A bipartisan state panel wants to remix the state’s tax credit for musical productions and crank up other resources for an industry with a rich history in Georgia.
The legislative study committee met over the last few months and toured music landmarks like Capricorn Sound Studios in downtown Macon, where the Allman Brothers Band, Charlie Daniels and other Southern rock pioneers recorded music.
The group of lawmakers from both chambers met briefly in Atlanta Monday to pass a slate of recommendations designed to boost the music industry in ways that would put it more in line with the state’s popular – and in some ways, controversial – film tax credit program that has helped build a thriving industry in Georgia.

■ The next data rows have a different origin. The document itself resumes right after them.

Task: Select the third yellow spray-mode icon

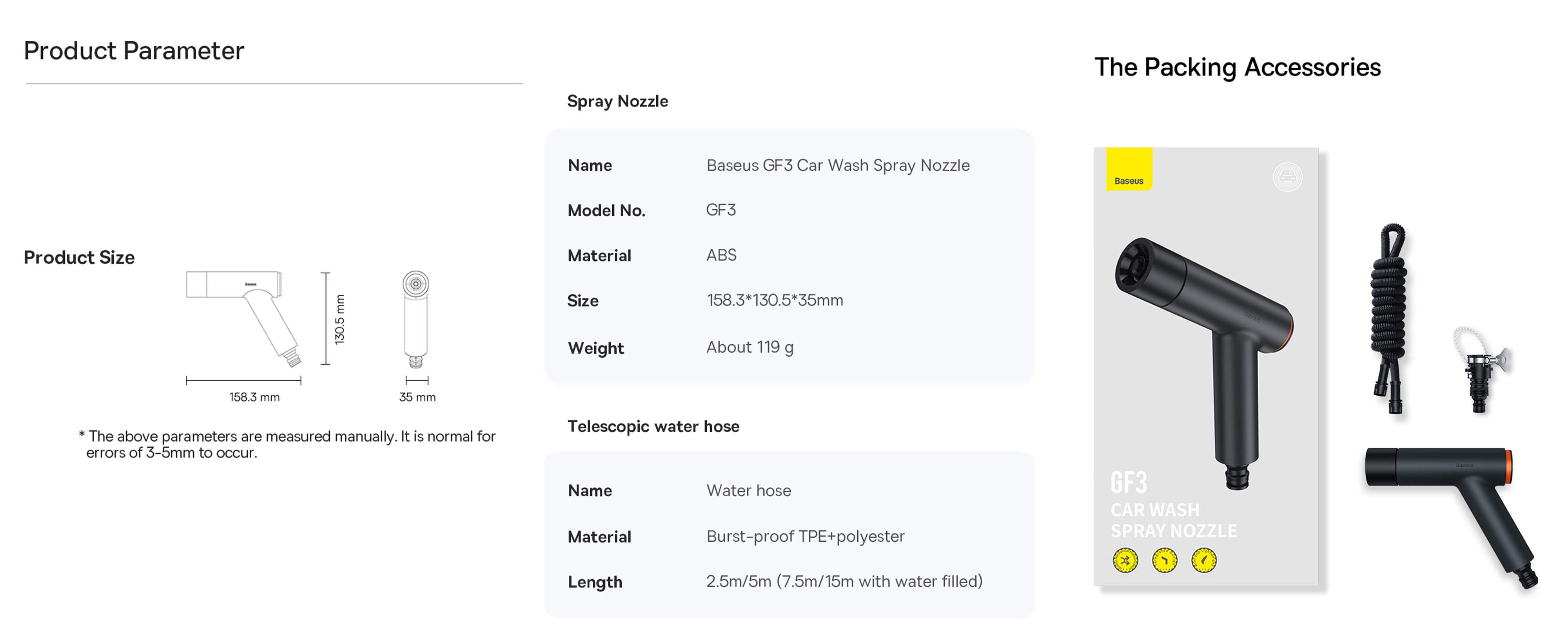Action: coord(1204,560)
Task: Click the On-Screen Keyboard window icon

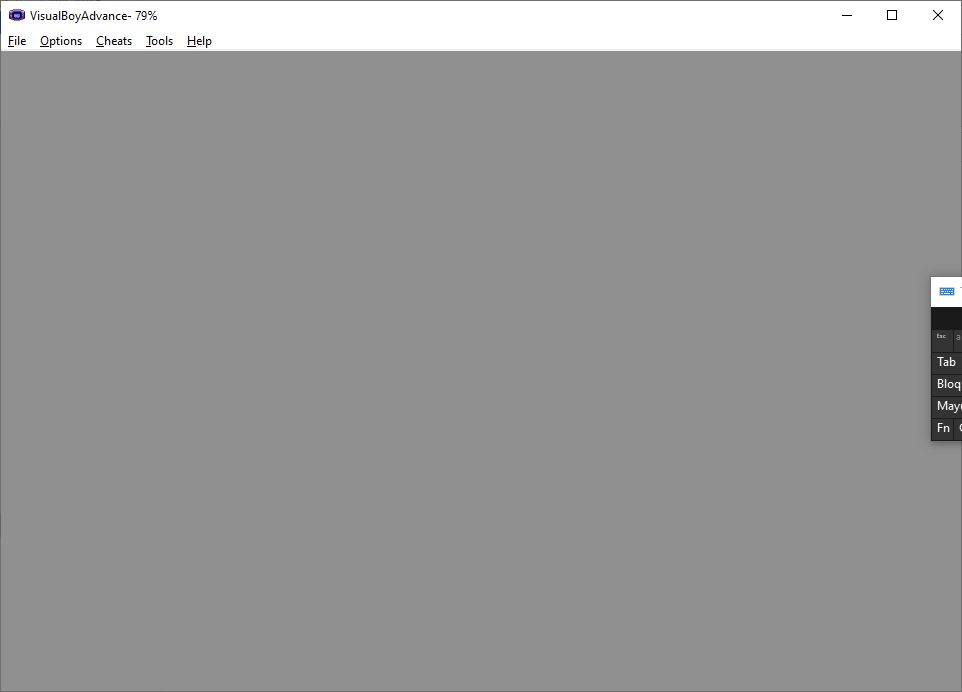Action: 947,292
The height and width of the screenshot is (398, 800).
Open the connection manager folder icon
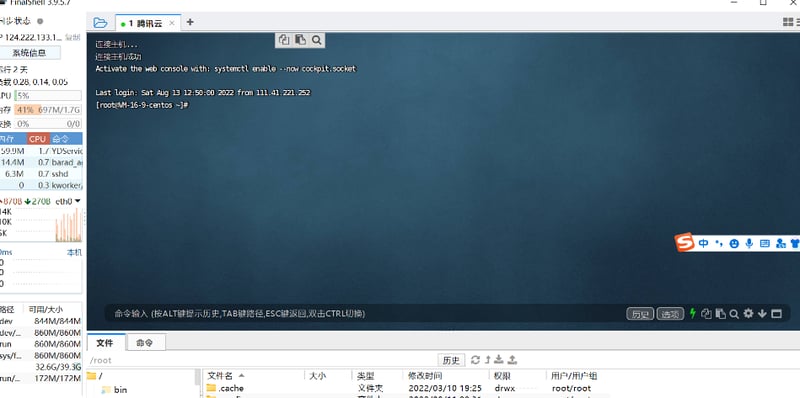tap(101, 22)
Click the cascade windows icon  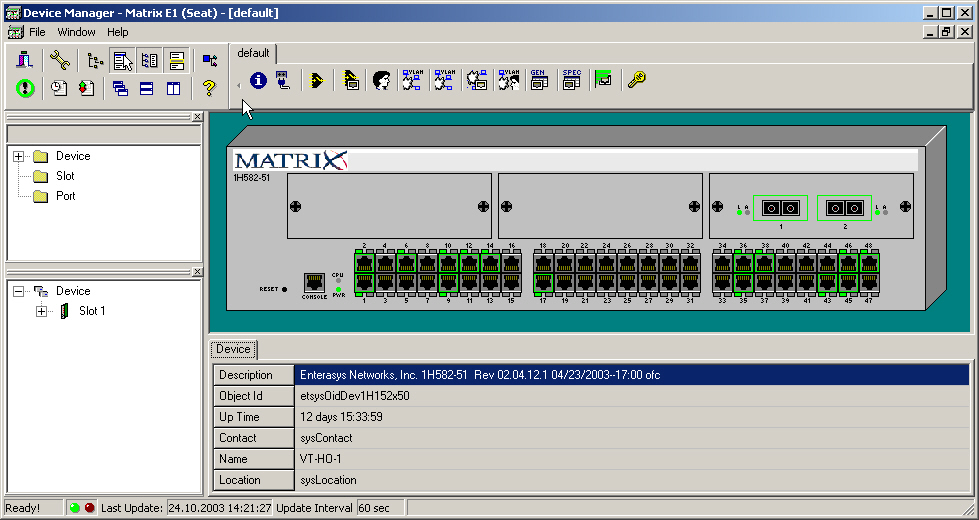pos(120,88)
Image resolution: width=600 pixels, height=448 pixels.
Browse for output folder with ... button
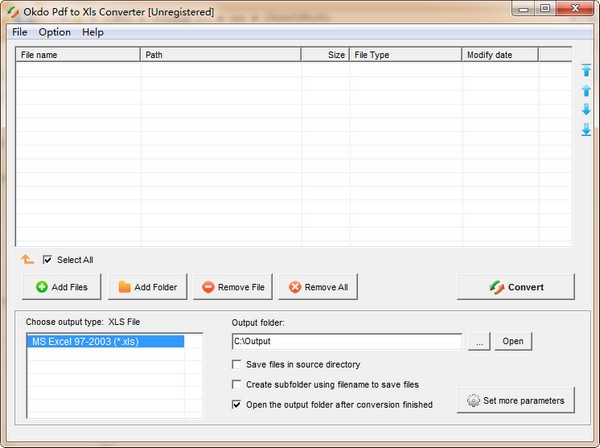[x=480, y=342]
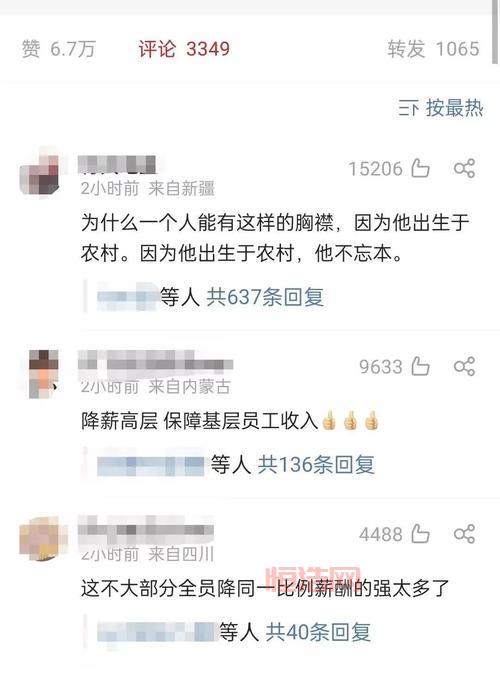
Task: Click the scrollbar at the right edge
Action: [x=495, y=31]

In addition to revamping a music tax credit first created in 2017, the group wants to create a Georgia Music Office under the governor’s office that would be tasked with promoting the state’s musical assets and growing the industry. The panel recommended about $600,000 to create the new office.
“Nearly every meeting that we had, somebody or multiple somebodies talked about an independent music office,” said outgoing Sen. Jeff Mullis, a Chickamauga Republican who led the committee. “Because you know, we passed several years ago music incentives that the Department of Economic Development has just ignored.”
Today, there is a film, music and digital entertainment office within the state Department of Economic Development.
“I think the biggest thing is if we can streamline this thing and get more focus on the music industry on its own because film gets a lot more attention and a lot more everything. It’s taking away from our music focus,” said Rep. Dexter Sharper, a Valdosta Democrat who served on the study committee.
The music tax credit program would also be revamped to entice out-of-state productions to spend money in Georgia.
Specifically, the committee recommends allowing a credit of 30-35% of qualified production expenses, lowering the minimum expenditure thresholds for recorded musical productions to $25,000 and allowing aggregation of multiple projects to meet the threshold, and dropping the minimum expenditure thresholds for tour origination for musical or theatrical performances to $200,000.
Mullis said he did not, however, think there was enough support to make the music tax credit transferable like the lucrative film tax credits.
The group also recommends forming a commission representing industry leaders, businesses and educators across the state and funding a grant program for local musicians, studios and businesses.
And the panel wants to see music industry jobs designated as high-demand careers that would qualify for the Technical College System of Georgia’s state-funded apprenticeship initiative.
“I think that would be important to coincide with any cash credits that we do so that we have the workforce available to actually utilize those credits,” said state Rep. Kasey Carpenter, a Dalton Republican who chairs the House Creative Arts and Entertainment Committee.
Carpenter co-sponsored a measure in the 2022 legislative session that would have put the music tax credit more on par with the one for film in hopes of helping Georgia compete with Tennessee and other states. It cleared the House but stalled in the Senate.
The study committee’s recommendations tee up lawmakers for another attempt to boost the music industry this coming legislative session, which starts Jan. 9.